On the state level, narrowing registrations combined with already narrow Democratic wins in the Assembly in 2022 will help the GOP. Of the four swing seats, the GOP will retain one of the two it now holds (redistricting will likely doom a seat in Washoe county), and a pick up or two in Clark County. This will not only prevent a Democratic supermajority in this election, but prevent one in 2026 due to the Democrats already holding all three of those swing seats up that year. In the Assembly, the Republicans should be able to pick up four seat, give or take a seat. In Clark County, after narrowly losing a Clark County Commission seat in both 2020 and 2022, they have better than even odds of picking up a seat in the West of the Vegas Valley.
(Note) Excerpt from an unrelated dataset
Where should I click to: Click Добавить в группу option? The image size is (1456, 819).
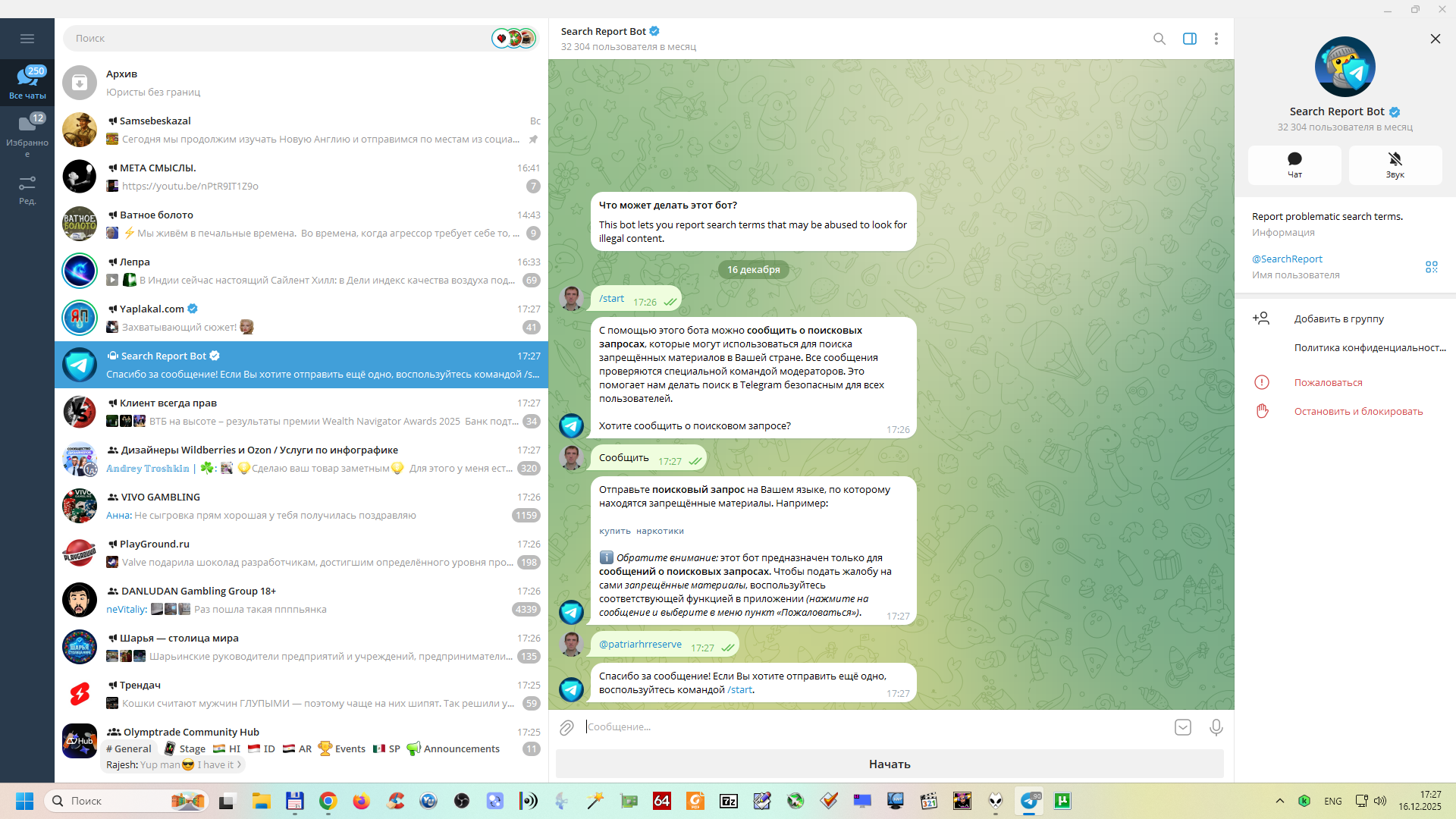tap(1338, 319)
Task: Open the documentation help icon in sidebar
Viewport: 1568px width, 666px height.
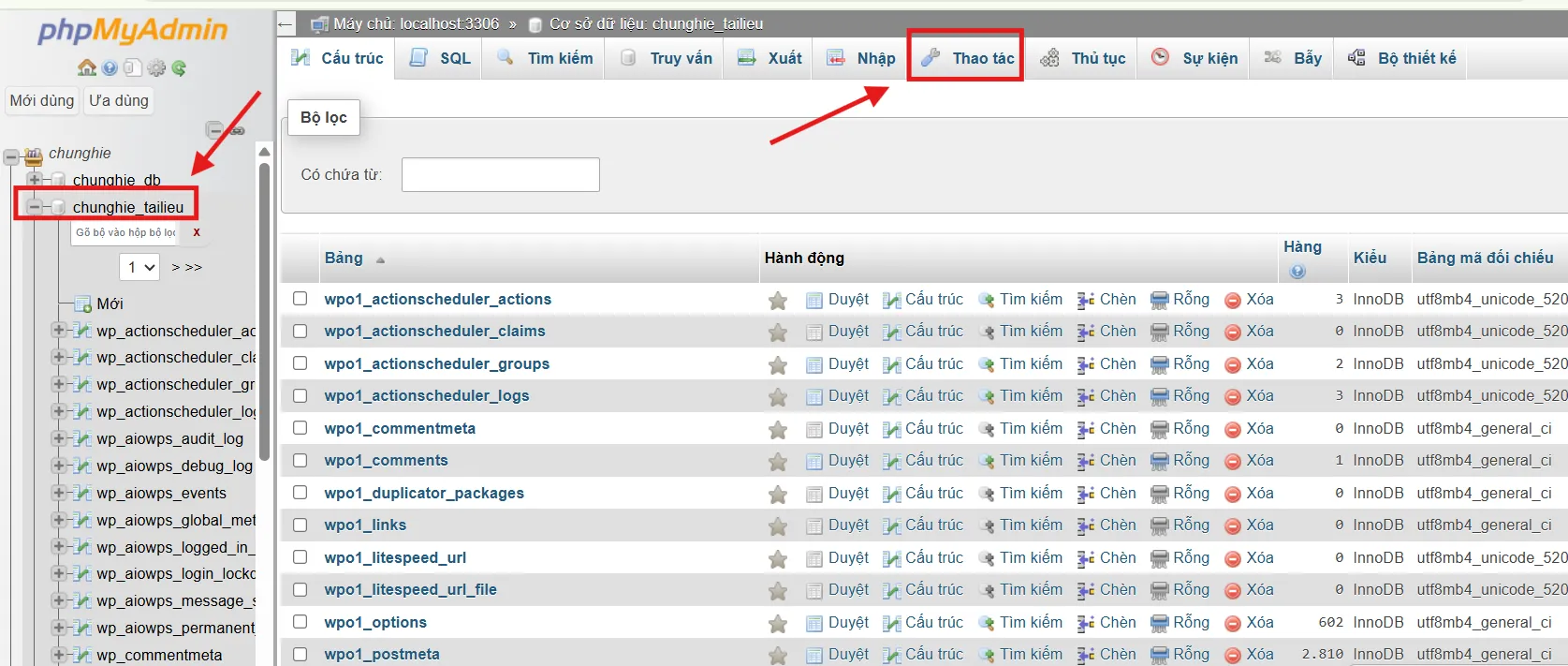Action: pos(110,67)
And all these predictions assume that the Republicans don’t win over nonpartisan voters big-time.
Dark Horse Picks
Here, I will present three picks for dark horse candidates/outcomes, where I don’t think they will win, but wouldn’t be totally shocked if they were to win.
¯\_ (ツ)_/¯
In all honesty, the only real “Dark Horse” prediction is if there is a strong break in the vote one way or another. This is more likely on the individual state level than nationwide, but something unexpected seems like the only real expectation here.
Conclusion
In a race to the bottom, the Democrats have the marginal edge. Victory for the Republican, or for the Democrats if they somehow manage to win, will be short lived. In a race to be second worst, you cease to become second worst then the prior worst is no longer a threat.